A José Antonio Berenguer
Me pregunto cuántos nombres se perdieron para siempre con
sus biografías
en aquellos días desquiciados en los que por miles corrían huyendo
sin auxilio.
Me pregunto por esos nombres que hoy nadie reclama, nadie
recuerda, nadie sabe que fueron también asesinados y hoy son los masacrados
anónimos.
Me pregunto cómo se llamaba esa mujer que parió en la noche más
oscura de toda la huida,
que se apartó a un lado y dio a luz como una loba solitaria sin
que nadie distinguiera el grito de vida con los gritos fúnebres que provocaban
los fascistas,
me pregunto cómo pudo ponerse en pie con el recién nacido,
cómo lo cubrió con sus harapos,
cómo sin tiempo de amamantarlo corrió con el calostro
desaprovechado,
cómo se desagarraba a cada paso y lloraba por el hijo que callaba,
y lloraba de dolor y lloraba de hambre y lloraba a toda
prisa porque vivir le urgía.
Porque su niño tibio y callado tenía que estrenar juegos y
canciones,
tenía que crecer hasta hacerse un hombre.
Me pregunto qué sintió aquella madre
cuando se acordó de la oscuridad del parto, del terror y de
la urgencia de llegar a Almería
y palpó los andrajos y presagió que lo que abrazaba no era
más que un puñado de trapos ensangrentados y vacíos.

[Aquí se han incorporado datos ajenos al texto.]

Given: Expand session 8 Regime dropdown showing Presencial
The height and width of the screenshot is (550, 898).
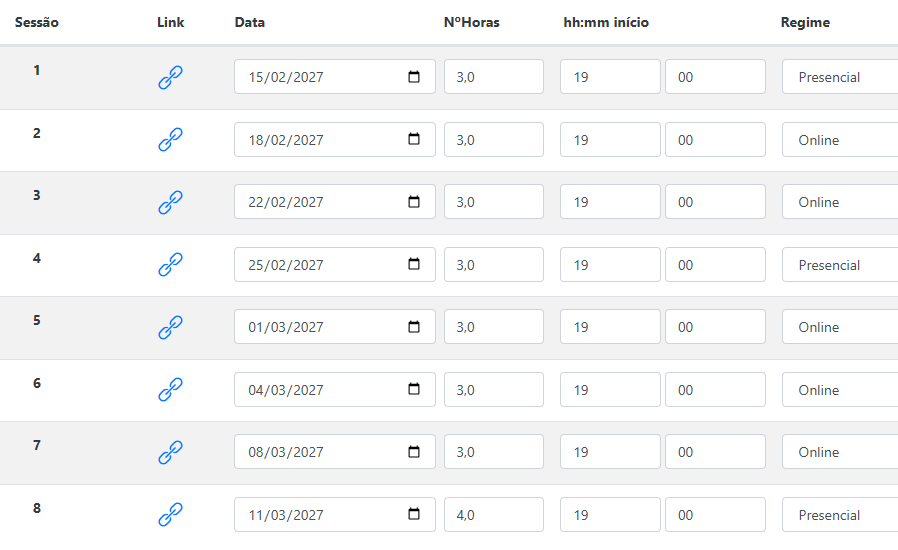Looking at the screenshot, I should click(840, 514).
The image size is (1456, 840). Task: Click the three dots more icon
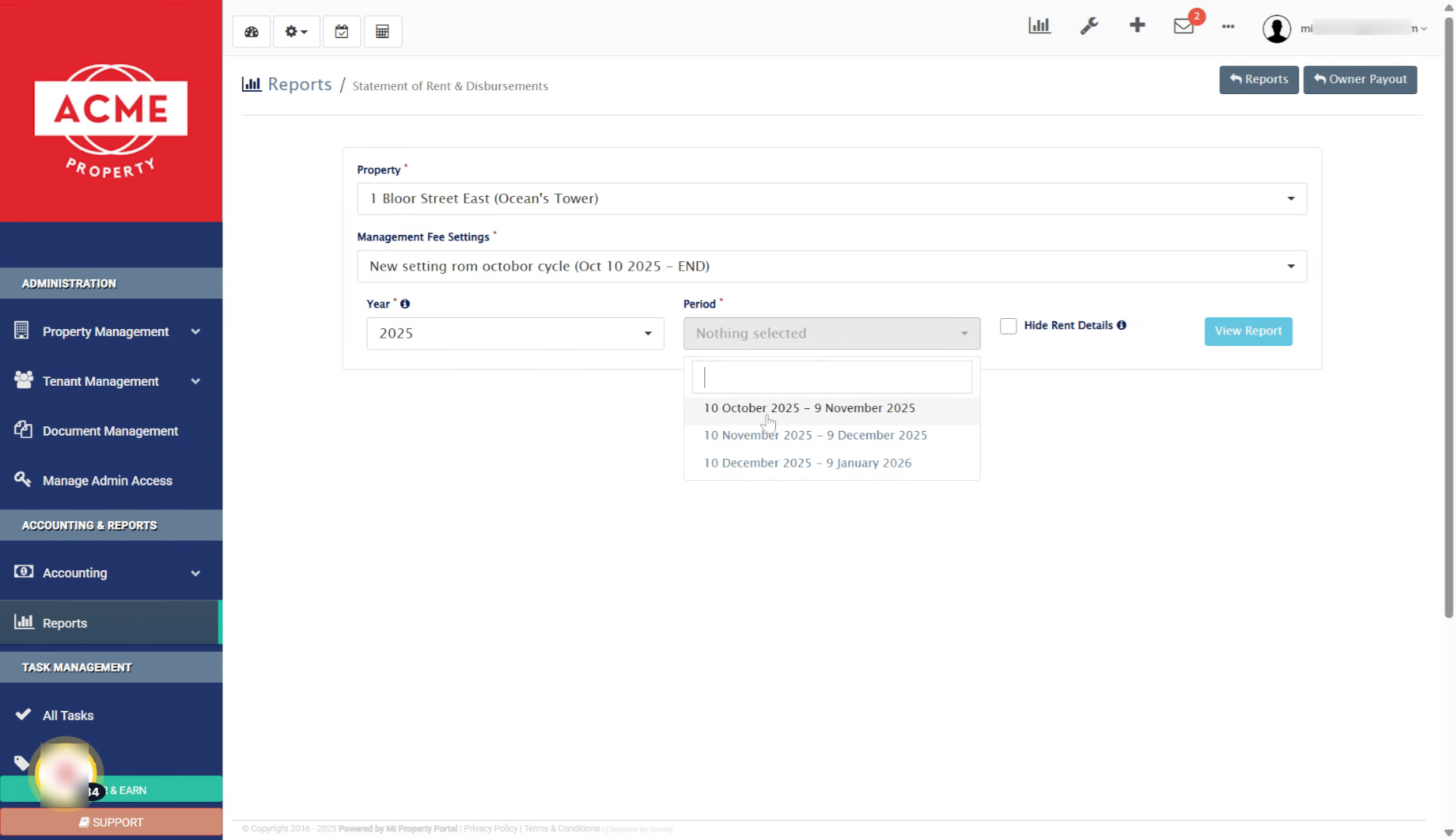click(1228, 26)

Me pregunto qué sintió cuando supo que dejó a su hijo en el
mismo sitio donde ella partió en dos su cuerpo para parirlo,
me pregunto cuánto dolor se clavó en su vientre
y con cuanta desesperación regresó por el camino andado
con la esperanza de verlo en otros brazos, a salvo,
pero nadie llevaba a un recién nacido llorando su orfandad
temprana,
nadie sabía de un recién nacido pasto de las bombas y de las
pisadas.
Nadie sabía nada.
Nadie podía escucharla porque la muerte los perseguía con
enormes zancadas.
Me pregunto cómo se llamaba esta mujer.
Si supiéramos al menos dónde se arrojó al mar
podríamos dejarle nuestras lágrimas.